### DATA LISTING

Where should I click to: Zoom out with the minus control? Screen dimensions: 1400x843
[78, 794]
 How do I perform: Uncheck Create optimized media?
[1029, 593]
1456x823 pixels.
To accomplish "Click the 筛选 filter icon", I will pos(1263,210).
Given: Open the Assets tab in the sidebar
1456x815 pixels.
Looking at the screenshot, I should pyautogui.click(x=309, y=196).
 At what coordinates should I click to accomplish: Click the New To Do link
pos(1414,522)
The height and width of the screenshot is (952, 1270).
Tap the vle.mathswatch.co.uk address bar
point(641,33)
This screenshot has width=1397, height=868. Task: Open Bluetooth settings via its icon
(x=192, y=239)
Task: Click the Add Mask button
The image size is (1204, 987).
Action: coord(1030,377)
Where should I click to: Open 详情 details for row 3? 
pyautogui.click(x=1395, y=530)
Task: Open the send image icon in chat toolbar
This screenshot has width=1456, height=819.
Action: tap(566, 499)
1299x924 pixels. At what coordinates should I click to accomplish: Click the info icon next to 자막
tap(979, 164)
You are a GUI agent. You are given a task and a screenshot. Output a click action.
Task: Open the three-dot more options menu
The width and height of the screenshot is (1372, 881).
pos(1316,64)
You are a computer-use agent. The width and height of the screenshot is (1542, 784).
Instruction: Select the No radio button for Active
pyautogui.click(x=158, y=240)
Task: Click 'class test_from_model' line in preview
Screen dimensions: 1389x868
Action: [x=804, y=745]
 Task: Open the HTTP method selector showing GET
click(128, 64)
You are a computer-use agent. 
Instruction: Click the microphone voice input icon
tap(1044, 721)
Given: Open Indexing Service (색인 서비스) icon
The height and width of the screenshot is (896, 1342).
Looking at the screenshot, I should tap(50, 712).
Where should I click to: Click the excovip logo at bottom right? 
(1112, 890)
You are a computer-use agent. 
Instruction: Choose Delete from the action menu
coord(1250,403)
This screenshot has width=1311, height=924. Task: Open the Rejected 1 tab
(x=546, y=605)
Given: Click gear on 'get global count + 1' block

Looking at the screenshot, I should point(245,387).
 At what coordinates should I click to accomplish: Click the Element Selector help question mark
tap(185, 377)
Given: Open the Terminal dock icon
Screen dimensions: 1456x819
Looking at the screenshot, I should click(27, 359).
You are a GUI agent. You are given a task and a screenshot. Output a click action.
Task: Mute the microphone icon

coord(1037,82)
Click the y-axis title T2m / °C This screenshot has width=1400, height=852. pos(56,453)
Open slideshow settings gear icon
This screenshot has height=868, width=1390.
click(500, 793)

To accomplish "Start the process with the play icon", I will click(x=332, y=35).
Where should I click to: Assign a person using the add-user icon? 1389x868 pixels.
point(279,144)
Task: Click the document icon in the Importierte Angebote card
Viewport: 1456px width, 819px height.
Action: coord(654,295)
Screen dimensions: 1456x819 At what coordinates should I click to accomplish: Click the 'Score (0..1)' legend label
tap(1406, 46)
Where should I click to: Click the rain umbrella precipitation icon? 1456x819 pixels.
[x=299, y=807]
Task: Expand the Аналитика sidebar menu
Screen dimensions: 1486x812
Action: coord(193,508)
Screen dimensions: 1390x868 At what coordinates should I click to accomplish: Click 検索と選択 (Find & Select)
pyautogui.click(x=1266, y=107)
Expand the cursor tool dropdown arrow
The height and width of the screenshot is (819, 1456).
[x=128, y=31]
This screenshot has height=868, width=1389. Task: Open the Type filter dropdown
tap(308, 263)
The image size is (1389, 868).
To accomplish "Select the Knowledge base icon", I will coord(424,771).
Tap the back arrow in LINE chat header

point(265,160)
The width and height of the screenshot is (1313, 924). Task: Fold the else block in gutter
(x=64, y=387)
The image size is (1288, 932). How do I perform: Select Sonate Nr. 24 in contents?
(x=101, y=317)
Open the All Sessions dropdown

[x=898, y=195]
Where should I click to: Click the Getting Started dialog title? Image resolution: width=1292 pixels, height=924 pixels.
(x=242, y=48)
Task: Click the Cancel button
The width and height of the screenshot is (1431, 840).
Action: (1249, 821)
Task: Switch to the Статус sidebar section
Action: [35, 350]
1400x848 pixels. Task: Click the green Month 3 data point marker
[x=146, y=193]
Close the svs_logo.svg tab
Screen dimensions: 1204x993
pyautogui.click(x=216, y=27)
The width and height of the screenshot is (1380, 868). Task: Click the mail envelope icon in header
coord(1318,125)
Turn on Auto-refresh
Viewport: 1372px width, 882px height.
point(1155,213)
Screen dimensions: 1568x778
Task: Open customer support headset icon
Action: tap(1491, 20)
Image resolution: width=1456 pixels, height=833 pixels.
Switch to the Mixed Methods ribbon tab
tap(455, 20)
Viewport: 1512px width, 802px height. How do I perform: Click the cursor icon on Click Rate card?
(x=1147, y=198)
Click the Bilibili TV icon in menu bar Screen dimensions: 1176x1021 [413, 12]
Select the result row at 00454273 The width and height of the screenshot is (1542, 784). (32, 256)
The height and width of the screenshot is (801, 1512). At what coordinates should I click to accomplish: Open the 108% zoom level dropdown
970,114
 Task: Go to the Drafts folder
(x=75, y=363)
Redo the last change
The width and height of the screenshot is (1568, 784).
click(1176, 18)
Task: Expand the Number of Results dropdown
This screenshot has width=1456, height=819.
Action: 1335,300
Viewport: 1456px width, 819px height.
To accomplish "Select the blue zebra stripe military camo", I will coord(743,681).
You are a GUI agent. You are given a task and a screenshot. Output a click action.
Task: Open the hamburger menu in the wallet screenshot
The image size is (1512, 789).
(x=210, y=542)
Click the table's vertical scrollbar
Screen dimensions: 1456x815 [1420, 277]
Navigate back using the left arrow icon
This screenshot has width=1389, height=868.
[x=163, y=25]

######

== THE TASK ==
Would you restate every record word for word?

== ANSWER SECTION ==
Where should I click to: Zoom out with the minus control? Screen dimensions: 1400x843
[78, 794]
 How do I perform: Uncheck Create optimized media?
[1029, 593]
1456x823 pixels.
To accomplish "Click the 筛选 filter icon", I will pos(1263,210).
Given: Open the Assets tab in the sidebar
1456x815 pixels.
Looking at the screenshot, I should pyautogui.click(x=309, y=196).
 At what coordinates should I click to accomplish: Click the New To Do link
pos(1414,522)
The height and width of the screenshot is (952, 1270).
Tap the vle.mathswatch.co.uk address bar
point(641,33)
This screenshot has width=1397, height=868. Task: Open Bluetooth settings via its icon
(x=192, y=239)
Task: Click the Add Mask button
The image size is (1204, 987).
Action: coord(1030,377)
Where should I click to: Open 详情 details for row 3? 
pyautogui.click(x=1395, y=530)
Task: Open the send image icon in chat toolbar
This screenshot has width=1456, height=819.
Action: tap(566, 499)
1299x924 pixels. At what coordinates should I click to accomplish: Click the info icon next to 자막
tap(979, 164)
You are a GUI agent. You are given a task and a screenshot. Output a click action.
Task: Open the three-dot more options menu
The width and height of the screenshot is (1372, 881).
pos(1316,64)
You are a computer-use agent. The width and height of the screenshot is (1542, 784).
Instruction: Select the No radio button for Active
pyautogui.click(x=158, y=240)
Task: Click 'class test_from_model' line in preview
Screen dimensions: 1389x868
Action: [x=804, y=745]
 Task: Open the HTTP method selector showing GET
click(128, 64)
You are a computer-use agent. 
Instruction: Click the microphone voice input icon
tap(1044, 721)
Given: Open Indexing Service (색인 서비스) icon
The height and width of the screenshot is (896, 1342).
Looking at the screenshot, I should tap(50, 712).
Where should I click to: Click the excovip logo at bottom right? 
(1112, 890)
You are a computer-use agent. 
Instruction: Choose Delete from the action menu
coord(1250,403)
This screenshot has width=1311, height=924. Task: Open the Rejected 1 tab
(x=546, y=605)
Given: Click gear on 'get global count + 1' block

Looking at the screenshot, I should point(245,387).
 At what coordinates should I click to accomplish: Click the Element Selector help question mark
tap(185, 377)
Given: Open the Terminal dock icon
Screen dimensions: 1456x819
Looking at the screenshot, I should click(27, 359).
You are a GUI agent. You are given a task and a screenshot. Output a click action.
Task: Mute the microphone icon

coord(1037,82)
Click the y-axis title T2m / °C This screenshot has width=1400, height=852. pos(56,453)
Open slideshow settings gear icon
This screenshot has height=868, width=1390.
click(500, 793)

To accomplish "Start the process with the play icon", I will click(x=332, y=35).
Where should I click to: Assign a person using the add-user icon? 1389x868 pixels.
point(279,144)
Task: Click the document icon in the Importierte Angebote card
Viewport: 1456px width, 819px height.
Action: coord(654,295)
Screen dimensions: 1456x819 At what coordinates should I click to accomplish: Click the 'Score (0..1)' legend label
tap(1406, 46)
Where should I click to: Click the rain umbrella precipitation icon? 1456x819 pixels.
[x=299, y=807]
Task: Expand the Аналитика sidebar menu
Screen dimensions: 1486x812
Action: coord(193,508)
Screen dimensions: 1390x868 At what coordinates should I click to accomplish: Click 検索と選択 (Find & Select)
pyautogui.click(x=1266, y=107)
Expand the cursor tool dropdown arrow
The height and width of the screenshot is (819, 1456).
[x=128, y=31]
This screenshot has height=868, width=1389. Task: Open the Type filter dropdown
tap(308, 263)
The image size is (1389, 868).
To accomplish "Select the Knowledge base icon", I will coord(424,771).
Tap the back arrow in LINE chat header

point(265,160)
The width and height of the screenshot is (1313, 924). Task: Fold the else block in gutter
(x=64, y=387)
The image size is (1288, 932). How do I perform: Select Sonate Nr. 24 in contents?
(x=101, y=317)
Open the All Sessions dropdown

[x=898, y=195]
Where should I click to: Click the Getting Started dialog title? Image resolution: width=1292 pixels, height=924 pixels.
(x=242, y=48)
Task: Click the Cancel button
The width and height of the screenshot is (1431, 840).
Action: (1249, 821)
Task: Switch to the Статус sidebar section
Action: [35, 350]
1400x848 pixels. Task: Click the green Month 3 data point marker
[x=146, y=193]
Close the svs_logo.svg tab
Screen dimensions: 1204x993
pyautogui.click(x=216, y=27)
The width and height of the screenshot is (1380, 868). Task: Click the mail envelope icon in header
coord(1318,125)
Turn on Auto-refresh
Viewport: 1372px width, 882px height.
point(1155,213)
Screen dimensions: 1568x778
Task: Open customer support headset icon
Action: tap(1491, 20)
Image resolution: width=1456 pixels, height=833 pixels.
Switch to the Mixed Methods ribbon tab
tap(455, 20)
Viewport: 1512px width, 802px height. How do I perform: Click the cursor icon on Click Rate card?
(x=1147, y=198)
Click the Bilibili TV icon in menu bar Screen dimensions: 1176x1021 [413, 12]
Select the result row at 00454273 The width and height of the screenshot is (1542, 784). (32, 256)
The height and width of the screenshot is (801, 1512). At what coordinates should I click to accomplish: Open the 108% zoom level dropdown
970,114
 Task: Go to the Drafts folder
(x=75, y=363)
Redo the last change
The width and height of the screenshot is (1568, 784).
click(1176, 18)
Task: Expand the Number of Results dropdown
This screenshot has width=1456, height=819.
Action: 1335,300
Viewport: 1456px width, 819px height.
To accomplish "Select the blue zebra stripe military camo", I will coord(743,681).
You are a GUI agent. You are given a task and a screenshot. Output a click action.
Task: Open the hamburger menu in the wallet screenshot
The image size is (1512, 789).
(x=210, y=542)
Click the table's vertical scrollbar
Screen dimensions: 1456x815 [1420, 277]
Navigate back using the left arrow icon
This screenshot has width=1389, height=868.
[x=163, y=25]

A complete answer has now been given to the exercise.